Your objective: Copy the entries exactly, leaving out nothing.

_ _ _

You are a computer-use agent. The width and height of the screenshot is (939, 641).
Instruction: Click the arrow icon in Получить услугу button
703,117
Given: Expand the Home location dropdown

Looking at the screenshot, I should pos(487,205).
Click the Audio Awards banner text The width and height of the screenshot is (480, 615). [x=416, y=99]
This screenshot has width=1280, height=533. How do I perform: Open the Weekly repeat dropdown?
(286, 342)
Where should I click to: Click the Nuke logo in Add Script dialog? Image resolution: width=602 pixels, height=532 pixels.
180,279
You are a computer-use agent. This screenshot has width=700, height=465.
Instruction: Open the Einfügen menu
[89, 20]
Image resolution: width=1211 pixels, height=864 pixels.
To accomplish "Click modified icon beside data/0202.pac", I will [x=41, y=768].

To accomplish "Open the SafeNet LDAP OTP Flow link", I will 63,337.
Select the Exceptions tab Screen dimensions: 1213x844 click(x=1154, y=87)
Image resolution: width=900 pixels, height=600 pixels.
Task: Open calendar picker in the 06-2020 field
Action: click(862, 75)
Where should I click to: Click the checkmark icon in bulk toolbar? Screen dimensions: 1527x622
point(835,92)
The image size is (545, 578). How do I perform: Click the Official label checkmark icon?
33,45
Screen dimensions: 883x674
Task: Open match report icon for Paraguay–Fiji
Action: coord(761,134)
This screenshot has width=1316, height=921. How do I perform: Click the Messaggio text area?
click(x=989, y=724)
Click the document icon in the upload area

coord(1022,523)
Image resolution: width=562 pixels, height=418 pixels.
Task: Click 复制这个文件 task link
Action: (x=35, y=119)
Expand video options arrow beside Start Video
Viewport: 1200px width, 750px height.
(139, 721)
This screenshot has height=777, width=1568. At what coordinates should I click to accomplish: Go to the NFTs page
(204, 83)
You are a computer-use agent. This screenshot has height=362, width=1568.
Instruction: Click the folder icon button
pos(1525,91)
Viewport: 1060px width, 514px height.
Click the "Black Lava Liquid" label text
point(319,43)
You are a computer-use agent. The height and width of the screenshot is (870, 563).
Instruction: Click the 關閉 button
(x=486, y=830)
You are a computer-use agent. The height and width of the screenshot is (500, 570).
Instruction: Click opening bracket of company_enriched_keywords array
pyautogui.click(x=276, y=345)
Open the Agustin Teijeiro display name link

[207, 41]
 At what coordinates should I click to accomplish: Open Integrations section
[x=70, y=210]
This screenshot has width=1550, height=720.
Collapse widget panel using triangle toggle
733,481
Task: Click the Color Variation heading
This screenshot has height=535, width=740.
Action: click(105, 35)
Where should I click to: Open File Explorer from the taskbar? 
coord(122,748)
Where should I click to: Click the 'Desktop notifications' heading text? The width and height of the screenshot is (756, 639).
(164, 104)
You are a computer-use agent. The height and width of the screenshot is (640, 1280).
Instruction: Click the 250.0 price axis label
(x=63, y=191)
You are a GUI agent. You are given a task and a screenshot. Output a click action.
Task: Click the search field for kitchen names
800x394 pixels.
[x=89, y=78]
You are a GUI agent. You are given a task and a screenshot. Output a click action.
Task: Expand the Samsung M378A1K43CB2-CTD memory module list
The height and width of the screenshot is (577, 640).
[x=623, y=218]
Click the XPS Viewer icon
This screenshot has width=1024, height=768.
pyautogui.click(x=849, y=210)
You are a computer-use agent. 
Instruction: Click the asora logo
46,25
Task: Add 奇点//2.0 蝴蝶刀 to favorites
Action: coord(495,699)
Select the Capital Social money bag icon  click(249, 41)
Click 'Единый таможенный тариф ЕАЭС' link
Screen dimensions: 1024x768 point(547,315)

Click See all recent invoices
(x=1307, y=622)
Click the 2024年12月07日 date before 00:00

_ _ _

Solution for this task:
You are a computer-use agent. The width and height of the screenshot is (939, 641).
Instruction: Click the arrow icon in Получить услугу button
703,117
Given: Expand the Home location dropdown

Looking at the screenshot, I should pos(487,205).
Click the Audio Awards banner text The width and height of the screenshot is (480, 615). [x=416, y=99]
This screenshot has width=1280, height=533. How do I perform: Open the Weekly repeat dropdown?
(286, 342)
Where should I click to: Click the Nuke logo in Add Script dialog? Image resolution: width=602 pixels, height=532 pixels.
180,279
You are a computer-use agent. This screenshot has width=700, height=465.
Instruction: Open the Einfügen menu
[89, 20]
Image resolution: width=1211 pixels, height=864 pixels.
To accomplish "Click modified icon beside data/0202.pac", I will [x=41, y=768].

To accomplish "Open the SafeNet LDAP OTP Flow link", I will 63,337.
Select the Exceptions tab Screen dimensions: 1213x844 click(x=1154, y=87)
Image resolution: width=900 pixels, height=600 pixels.
Task: Open calendar picker in the 06-2020 field
Action: click(862, 75)
Where should I click to: Click the checkmark icon in bulk toolbar? Screen dimensions: 1527x622
point(835,92)
The image size is (545, 578). How do I perform: Click the Official label checkmark icon?
33,45
Screen dimensions: 883x674
Task: Open match report icon for Paraguay–Fiji
Action: coord(761,134)
This screenshot has width=1316, height=921. How do I perform: Click the Messaggio text area?
click(x=989, y=724)
Click the document icon in the upload area

coord(1022,523)
Image resolution: width=562 pixels, height=418 pixels.
Task: Click 复制这个文件 task link
Action: (x=35, y=119)
Expand video options arrow beside Start Video
Viewport: 1200px width, 750px height.
(139, 721)
This screenshot has height=777, width=1568. At what coordinates should I click to accomplish: Go to the NFTs page
(204, 83)
You are a computer-use agent. This screenshot has height=362, width=1568.
Instruction: Click the folder icon button
pos(1525,91)
Viewport: 1060px width, 514px height.
Click the "Black Lava Liquid" label text
point(319,43)
You are a computer-use agent. The height and width of the screenshot is (870, 563).
Instruction: Click the 關閉 button
(x=486, y=830)
You are a computer-use agent. The height and width of the screenshot is (500, 570).
Instruction: Click opening bracket of company_enriched_keywords array
pyautogui.click(x=276, y=345)
Open the Agustin Teijeiro display name link

[207, 41]
 At what coordinates should I click to accomplish: Open Integrations section
[x=70, y=210]
This screenshot has width=1550, height=720.
Collapse widget panel using triangle toggle
733,481
Task: Click the Color Variation heading
This screenshot has height=535, width=740.
Action: click(105, 35)
Where should I click to: Open File Explorer from the taskbar? 
coord(122,748)
Where should I click to: Click the 'Desktop notifications' heading text? The width and height of the screenshot is (756, 639).
(164, 104)
You are a computer-use agent. The height and width of the screenshot is (640, 1280).
Instruction: Click the 250.0 price axis label
(x=63, y=191)
You are a GUI agent. You are given a task and a screenshot. Output a click action.
Task: Click the search field for kitchen names
800x394 pixels.
[x=89, y=78]
You are a GUI agent. You are given a task and a screenshot. Output a click action.
Task: Expand the Samsung M378A1K43CB2-CTD memory module list
The height and width of the screenshot is (577, 640).
[x=623, y=218]
Click the XPS Viewer icon
This screenshot has width=1024, height=768.
pyautogui.click(x=849, y=210)
You are a computer-use agent. 
Instruction: Click the asora logo
46,25
Task: Add 奇点//2.0 蝴蝶刀 to favorites
Action: coord(495,699)
Select the Capital Social money bag icon  click(249, 41)
Click 'Единый таможенный тариф ЕАЭС' link
Screen dimensions: 1024x768 point(547,315)

Click See all recent invoices
(x=1307, y=622)
Click the 2024年12月07日 date before 00:00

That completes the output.